The company, Ryan, has grown very quickly, has many different approaches and modalities centered on mRNA, but also non-mRNA modalities. Any concern around stretching too far, too fast? How do you stay on top of everything? And how does the management team stay on top of everything without diluting some of your efforts? And sort of tied to that, where are you with staffing for all the different groups and departments that you -- as you continue to grow here?

Ryan Richardson

executive
#42

It's a really important area. Actually, it's a good question. So we're now at just over 2,100 people within BioNTech.

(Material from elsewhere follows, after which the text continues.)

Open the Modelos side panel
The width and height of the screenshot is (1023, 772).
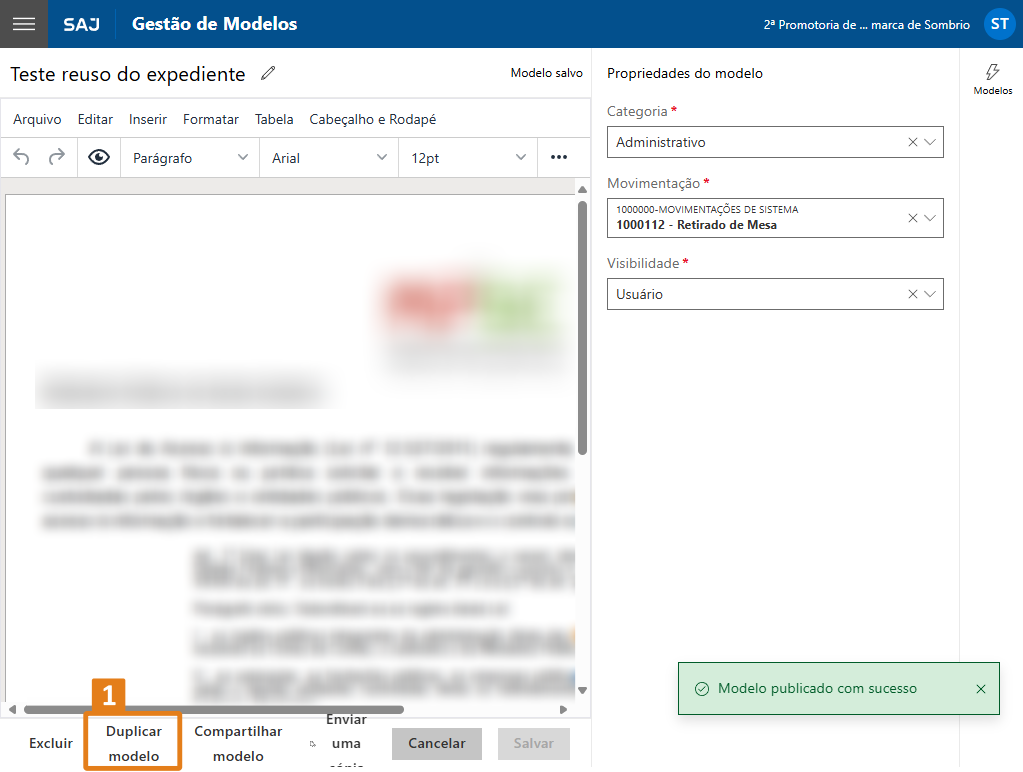click(x=992, y=79)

So we have grown and we'll continue to hire. I think we're getting access now to some of the best talent, people that want to join BioNTech. And they're excited, I think, by what we've done with COVID and eager to help, help us in the next chapter to bring even more therapies to the market. I think that it starts with focus, Navin. We're very clear about what our focus is. And our focus has always been immunology, right? That's our core expertise. And so while mRNA has many broad applications, our priority is to leverage our immunology expertise, right? And in our technologies, which include RNA, but not exclusively, to develop immunotherapy, right? And we see 2 main therapeutic areas that are our priorities right now for that in terms of scaling up R&D and bringing more products into the clinic and ultimately to the market, and that's oncology and infectious disease. So I think it's actually a very -- it's quite a focused strategy from a therapeutic area perspective. And we do have other areas that we're going -- we are going to work on, incubate, like regenerative medicine, like autoimmune inflammation. Those are longer-term areas. So I think we're very focused right now on these -- on our core areas and really on product development, right? We have great science, great innovation in the company, but we direct that in a very targeted way towards developing new products. That's what we want to do and bring those to market. So you're right, it is a -- we do see a broad opportunity set in front of us. We are going to -- we continue to invest in R&D, scale up R&D and we grow our team and work closely with strategic partners like Pfizer, like Genmab and others, who help us, I think, prosecute more than would have been possible to do simply alone.

Navin Jacob

analyst
#43

Well, with that, we're at the end of our session. I want to sincerely thank Ryan Richardson, Chief Strategy Officer for BioNTech, for joining us today. Very exciting things that you guys have been working on and continue to work on. Thank you so much, Ryan.

Ryan Richardson

executive
#44

Thank you, Navin. Good to speak to you again.